LE TENTATEUR
… Sur le pont, j’installe ma chaise-longue auprès du Tentateur. Le Tentateur est un grand garçon dégingandé qui déplace des millions au bout de son stylographe. Un visage creusé et cireux d’entérite. Il ne boit que du lait. Il tousse. Mais il a d’énormes crédits dans les banques du Tropique. Le bois de rose et la poudre d’or alimentent ses caisses. Le voici étendu au soleil, en pyjama de bure épaisse et encore enveloppé d’une couverture. Quand il se lèvera tout à l’heure, flottant dans son vêtement trop ample pour son corps, un peu voûté, le ventre en dedans, il semblera un grand vautour maigre. Tous les matins il vient s’asseoir ici au lever du soleil.
Il aime la mer.
C’est un faisceau de nerfs d’acier dans la gaine d’un corps usé et débile. Il fut chercheur d’or. La fièvre l’a rongé et la dysenterie lui a corrodé les entrailles. Maintenant il est riche, très riche. Lorsqu’il parle, ses mains maigres et striées de grosses veines vertes ratissent la couverture avec un geste de croupier.

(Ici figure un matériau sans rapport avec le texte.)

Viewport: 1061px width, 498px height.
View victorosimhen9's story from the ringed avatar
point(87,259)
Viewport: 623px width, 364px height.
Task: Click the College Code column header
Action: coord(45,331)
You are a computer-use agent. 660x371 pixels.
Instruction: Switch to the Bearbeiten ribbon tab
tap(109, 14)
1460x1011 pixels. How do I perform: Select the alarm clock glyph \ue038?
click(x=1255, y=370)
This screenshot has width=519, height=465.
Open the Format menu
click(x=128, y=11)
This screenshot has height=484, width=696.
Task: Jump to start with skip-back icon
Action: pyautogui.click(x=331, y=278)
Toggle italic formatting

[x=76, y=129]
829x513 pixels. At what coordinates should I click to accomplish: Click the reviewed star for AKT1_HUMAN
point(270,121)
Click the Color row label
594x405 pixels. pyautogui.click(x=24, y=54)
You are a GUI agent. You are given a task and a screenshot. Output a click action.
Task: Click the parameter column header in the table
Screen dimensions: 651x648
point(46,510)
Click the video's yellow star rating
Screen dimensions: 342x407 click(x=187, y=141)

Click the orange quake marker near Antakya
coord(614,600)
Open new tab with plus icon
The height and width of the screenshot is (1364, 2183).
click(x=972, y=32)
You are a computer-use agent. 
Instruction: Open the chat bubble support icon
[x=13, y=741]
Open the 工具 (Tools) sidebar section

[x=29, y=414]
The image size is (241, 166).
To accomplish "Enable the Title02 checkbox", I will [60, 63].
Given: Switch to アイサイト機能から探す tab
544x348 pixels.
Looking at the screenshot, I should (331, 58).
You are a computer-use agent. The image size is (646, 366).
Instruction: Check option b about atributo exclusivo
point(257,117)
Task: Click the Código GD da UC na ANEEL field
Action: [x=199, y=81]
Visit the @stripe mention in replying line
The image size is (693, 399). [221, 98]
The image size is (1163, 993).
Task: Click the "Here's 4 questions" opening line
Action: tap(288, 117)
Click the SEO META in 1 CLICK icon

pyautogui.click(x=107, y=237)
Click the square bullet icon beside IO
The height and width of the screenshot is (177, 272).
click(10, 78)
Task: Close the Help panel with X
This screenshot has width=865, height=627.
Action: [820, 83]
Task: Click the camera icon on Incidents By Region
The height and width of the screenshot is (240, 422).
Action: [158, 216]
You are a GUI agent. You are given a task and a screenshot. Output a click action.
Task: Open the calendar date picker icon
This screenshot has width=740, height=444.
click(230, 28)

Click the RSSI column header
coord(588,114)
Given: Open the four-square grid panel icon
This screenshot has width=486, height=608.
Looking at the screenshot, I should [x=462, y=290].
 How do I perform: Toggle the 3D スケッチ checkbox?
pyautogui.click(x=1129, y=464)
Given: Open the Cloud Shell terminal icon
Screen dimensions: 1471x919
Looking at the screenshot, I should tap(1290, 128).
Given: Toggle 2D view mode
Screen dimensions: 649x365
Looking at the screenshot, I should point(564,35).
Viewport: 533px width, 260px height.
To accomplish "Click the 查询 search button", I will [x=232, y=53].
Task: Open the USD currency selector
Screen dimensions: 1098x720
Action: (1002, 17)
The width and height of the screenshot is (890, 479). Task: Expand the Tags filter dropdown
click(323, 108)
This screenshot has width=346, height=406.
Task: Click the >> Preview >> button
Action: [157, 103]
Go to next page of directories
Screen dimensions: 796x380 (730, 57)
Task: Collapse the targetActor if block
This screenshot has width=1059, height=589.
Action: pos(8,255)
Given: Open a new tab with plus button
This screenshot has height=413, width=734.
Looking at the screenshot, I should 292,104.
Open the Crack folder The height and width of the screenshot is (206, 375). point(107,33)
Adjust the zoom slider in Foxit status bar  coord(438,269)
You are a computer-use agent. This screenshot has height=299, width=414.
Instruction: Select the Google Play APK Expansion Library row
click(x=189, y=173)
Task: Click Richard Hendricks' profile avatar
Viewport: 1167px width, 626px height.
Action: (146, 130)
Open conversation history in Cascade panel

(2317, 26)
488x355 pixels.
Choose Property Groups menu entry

A voix basse, les yeux demi-fermés, étendu sur sa chaise-longue, il dicte à sa dactylo des ordres, des lettres, résout des problèmes compliqués où il est question de connaissements, de cargaisons, de frets et de traités. « Le principe est qu’il ne doit jamais sortir d’argent des caisses, dit-il. Les affaires, c’est un jeu d’échecs : une vente à San-Francisco compense un achat à Trinidad. » Son papier circule dans toutes les parties du monde.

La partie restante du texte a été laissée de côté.